Written problem 1:
Edit the listing below: give back only the lines starting with the line with "How do I perform: Toggle" and going on through the line with "point(6,364)", with "hamburger" changed to "main" and everything else left unchanged.
***
A new tool from the University of Washington will take your floating point expressions and convert them into something that does the same calculation, but more accurately. This is worth knowing about.
Floating point arithmetic is at the heart of a lot of computation, and especially in science and engineering. Most of the time, floating point does a good job, but because of the way that it works it usually entails some inaccuracy due to rounding errors.
For example, if you try to add a very small number to a very large number then it is possible that the small number will be rounded to zero and your calculation becomes a+0 not a+something small. This sort of problem can even make algorithms fail. For example, if you add small values to a large value in a loop which stops when the large value is greater than a set limit then the loop might never end if rounding errors reduce the small values to effectively zero.
However, if you arrange to add all the small values together and then add the bigger value that results to the bigger value you get a much smaller total error. With floating point arithmetic you can often improve the accuracy by altering the way the expression is written.
If you are a programmer who occasionally works with floating point values that are problematic then you, at best, learn a few simple rules to protect yourself from this sort of thing. For example, don't ever test for equality of values, only use greater than and less than. Don't add small things to big things and so on. The problem is for any particular floating point expression, you can't be sure that your home spun rules are going to be good enough.
***
Written problem 2:
Set down word for word the part of the floating point article starting with "However, if you" and going on through "be good enough.".
***
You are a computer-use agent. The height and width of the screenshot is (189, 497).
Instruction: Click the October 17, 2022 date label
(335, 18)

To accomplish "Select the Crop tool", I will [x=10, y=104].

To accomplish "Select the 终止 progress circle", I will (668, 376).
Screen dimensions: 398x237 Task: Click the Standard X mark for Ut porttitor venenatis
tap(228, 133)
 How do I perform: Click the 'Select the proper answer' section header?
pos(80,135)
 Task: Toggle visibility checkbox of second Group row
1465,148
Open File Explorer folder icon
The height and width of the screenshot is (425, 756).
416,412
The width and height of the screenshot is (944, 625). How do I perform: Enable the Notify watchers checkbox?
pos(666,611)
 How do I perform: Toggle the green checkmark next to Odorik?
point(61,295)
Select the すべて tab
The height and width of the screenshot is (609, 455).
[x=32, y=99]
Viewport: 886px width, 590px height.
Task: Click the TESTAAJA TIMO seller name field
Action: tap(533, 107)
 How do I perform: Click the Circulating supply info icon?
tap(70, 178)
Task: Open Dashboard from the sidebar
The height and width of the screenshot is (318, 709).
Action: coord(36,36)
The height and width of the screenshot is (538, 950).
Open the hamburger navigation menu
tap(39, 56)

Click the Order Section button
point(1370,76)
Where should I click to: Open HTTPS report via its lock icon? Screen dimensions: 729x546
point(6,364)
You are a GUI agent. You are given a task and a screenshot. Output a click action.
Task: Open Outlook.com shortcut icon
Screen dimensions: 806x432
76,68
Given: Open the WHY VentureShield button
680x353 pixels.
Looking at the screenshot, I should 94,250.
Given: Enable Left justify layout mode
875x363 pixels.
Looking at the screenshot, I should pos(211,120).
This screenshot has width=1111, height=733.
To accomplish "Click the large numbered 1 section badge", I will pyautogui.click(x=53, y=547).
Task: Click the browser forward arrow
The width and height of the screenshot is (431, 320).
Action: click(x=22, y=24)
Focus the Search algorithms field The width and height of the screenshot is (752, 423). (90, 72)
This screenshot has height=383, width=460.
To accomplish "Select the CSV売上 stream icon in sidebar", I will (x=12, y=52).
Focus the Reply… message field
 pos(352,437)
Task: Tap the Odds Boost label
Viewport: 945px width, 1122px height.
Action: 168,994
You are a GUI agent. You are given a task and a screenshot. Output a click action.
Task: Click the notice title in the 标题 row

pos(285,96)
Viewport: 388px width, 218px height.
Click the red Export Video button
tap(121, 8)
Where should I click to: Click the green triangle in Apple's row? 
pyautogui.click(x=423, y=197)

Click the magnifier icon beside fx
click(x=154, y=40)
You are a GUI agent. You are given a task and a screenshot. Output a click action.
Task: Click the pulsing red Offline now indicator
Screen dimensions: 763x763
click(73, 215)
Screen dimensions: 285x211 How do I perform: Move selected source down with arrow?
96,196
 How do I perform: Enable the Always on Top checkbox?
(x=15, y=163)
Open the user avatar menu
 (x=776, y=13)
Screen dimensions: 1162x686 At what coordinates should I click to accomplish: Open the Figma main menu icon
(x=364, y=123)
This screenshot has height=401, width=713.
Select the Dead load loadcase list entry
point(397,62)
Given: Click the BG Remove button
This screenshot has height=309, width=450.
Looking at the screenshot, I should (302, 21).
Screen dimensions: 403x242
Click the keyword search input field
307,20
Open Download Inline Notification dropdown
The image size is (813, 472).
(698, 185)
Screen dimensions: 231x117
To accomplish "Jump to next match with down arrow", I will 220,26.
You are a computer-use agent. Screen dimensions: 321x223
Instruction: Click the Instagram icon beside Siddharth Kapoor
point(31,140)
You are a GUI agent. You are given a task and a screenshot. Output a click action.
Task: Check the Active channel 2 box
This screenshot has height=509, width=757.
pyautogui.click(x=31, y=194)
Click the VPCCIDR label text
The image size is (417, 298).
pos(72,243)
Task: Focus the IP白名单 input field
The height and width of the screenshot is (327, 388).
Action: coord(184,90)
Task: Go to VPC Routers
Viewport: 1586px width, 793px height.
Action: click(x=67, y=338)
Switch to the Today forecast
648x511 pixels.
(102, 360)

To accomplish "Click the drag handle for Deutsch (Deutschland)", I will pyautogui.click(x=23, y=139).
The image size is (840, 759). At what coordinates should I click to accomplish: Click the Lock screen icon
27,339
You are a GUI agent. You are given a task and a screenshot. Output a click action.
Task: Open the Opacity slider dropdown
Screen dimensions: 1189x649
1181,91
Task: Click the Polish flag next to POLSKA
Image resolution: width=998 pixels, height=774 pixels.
***
Correct result 1:
 How do I perform: Toggle the green checkmark next to Odorik?
point(61,295)
Select the すべて tab
The height and width of the screenshot is (609, 455).
[x=32, y=99]
Viewport: 886px width, 590px height.
Task: Click the TESTAAJA TIMO seller name field
Action: tap(533, 107)
 How do I perform: Click the Circulating supply info icon?
tap(70, 178)
Task: Open Dashboard from the sidebar
The height and width of the screenshot is (318, 709).
Action: coord(36,36)
The height and width of the screenshot is (538, 950).
Open the main navigation menu
tap(39, 56)

Click the Order Section button
point(1370,76)
Where should I click to: Open HTTPS report via its lock icon? Screen dimensions: 729x546
point(6,364)

Correct result 2:
However, if you arrange to add all the small values together and then add the bigger value that results to the bigger value you get a much smaller total error. With floating point arithmetic you can often improve the accuracy by altering the way the expression is written.
If you are a programmer who occasionally works with floating point values that are problematic then you, at best, learn a few simple rules to protect yourself from this sort of thing. For example, don't ever test for equality of values, only use greater than and less than. Don't add small things to big things and so on. The problem is for any particular floating point expression, you can't be sure that your home spun rules are going to be good enough.